INSTRUÇÕES:
1. No trecho sobre o jornal A Pátria, que número recebeu o habeas-corpus preventivo requerido por Fernandes Lima?
2. Prossiga com o trecho sobre o jornal A Pátria a partir da última frase apresentada.

NOTA — Há uma circunstância muito agravante no caso: o edifício d’A Pátria fica na encosta do morro do Farol ou jacutinga, dando os fundos para a residência do Comandante da Polícia. Julgávamo-nos assim, muito bem garantidos, ou muito mal garantidos?
FERNANDES LIMA.”
Irritado, Fernandes Lima telegrafou ao Presidente Washington Luiz que não se dignou, sequer, acusar o despacho do digno representante do povo… Depois requereu habeas-corpus preventivo, que tomou o n° 150, para que ele, seu filho Aníbal e 13 auxiliares e operários do jornal continuassem a fazê-lo circular, habeas-corpus julgado em sessão de 11 de outubro, do Supremo Tribunal de Justiça, então presidido pelo Desembargador Adalberto Figueirêdo.
Alegou S. Exª que: “no dia 2 de outubro, pela madrugada, o seu jornal A PÁTRIA foi assaltado por um grupo de indivíduos que arrombaram uma porta, roubaram várias peças importantes da máquina de impressão, arrebentaram cavaletes e praticaram outras depredações, sendo que já dias antes sofreu o referido jornal um assalto noturno de menores proporções”.

DADOS FORNECIDOS:

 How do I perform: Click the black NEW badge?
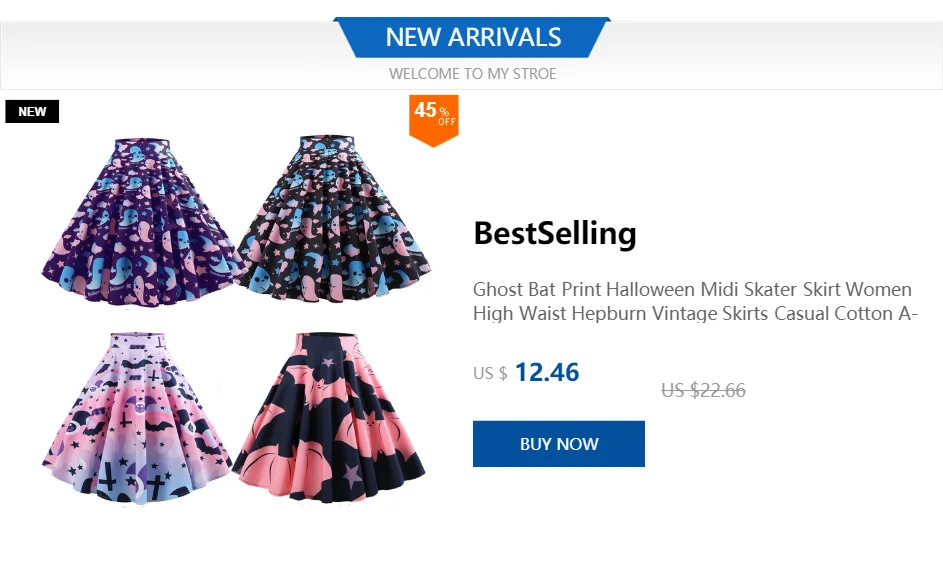tap(32, 111)
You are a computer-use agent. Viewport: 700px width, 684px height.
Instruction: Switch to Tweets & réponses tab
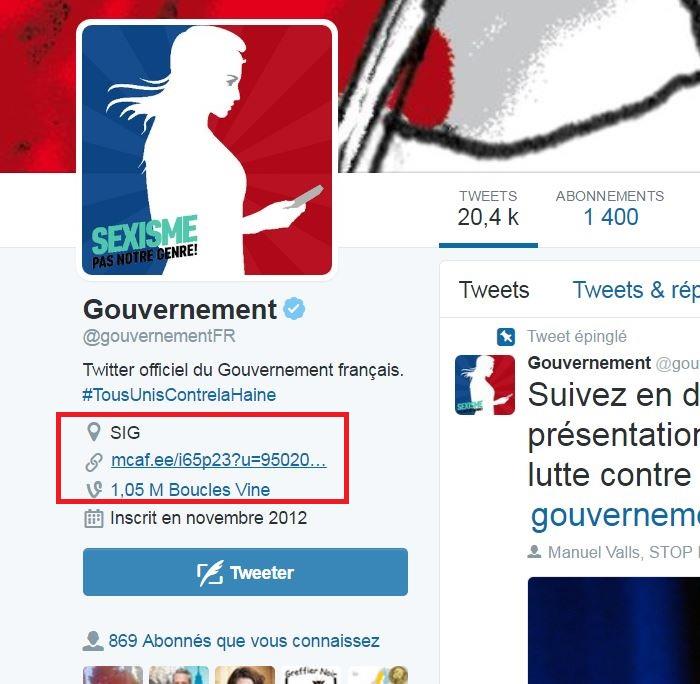point(636,290)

EXERCÍCIOS RESOLVIDOS:
1. O número 150.

2.
Foi denegado unanimemente “por não ser caso deste recurso” (Diário Oficial do Estado, de 18 do mesmo mês e ano, 2ª página). Efetivamente, na data citada pelo “Caboclo Indômito”, a redação do jornal fora novamente arrombada e empastelado o mesmo, notando-se que, dessa vez, Seu Manoel, o cuidadoso sacristão do Rosário, não imitou novamente os gansos do Capitólio…
Costa Rego levou o caso ao ridículo, declarando ter sido o jornal empastelado por seminaristas… Deles lembrou-se, creio, devido ao toque do sino. Aliás, pouco tempo depois houve outro alarme, dado pelo sino da Catedral, quando o vigia de O Semeador avisou que tentavam empastelar o jornal, o que não era verdade. Por causa desse toque de sino houve quem ficasse detido, na 1ª Delegacia, por algumas horas…
No livro Figuras da Terra, afirmou Romeu de Avelar:
“Costa Rego mandara empastelar o jornal desse político (Fernandes Lima), pôr os prelos no rio São Francisco e prender o seu redator-chefe, o então jovem Hildebrando Falcão.”
No dia 19, pelo vapor Araçatuba, da Cia. Costeira, o Sr. Costa Rego voltava à futura “Cidade Maravilhosa”, para os chás das cinco, na Lalet e na Cavé.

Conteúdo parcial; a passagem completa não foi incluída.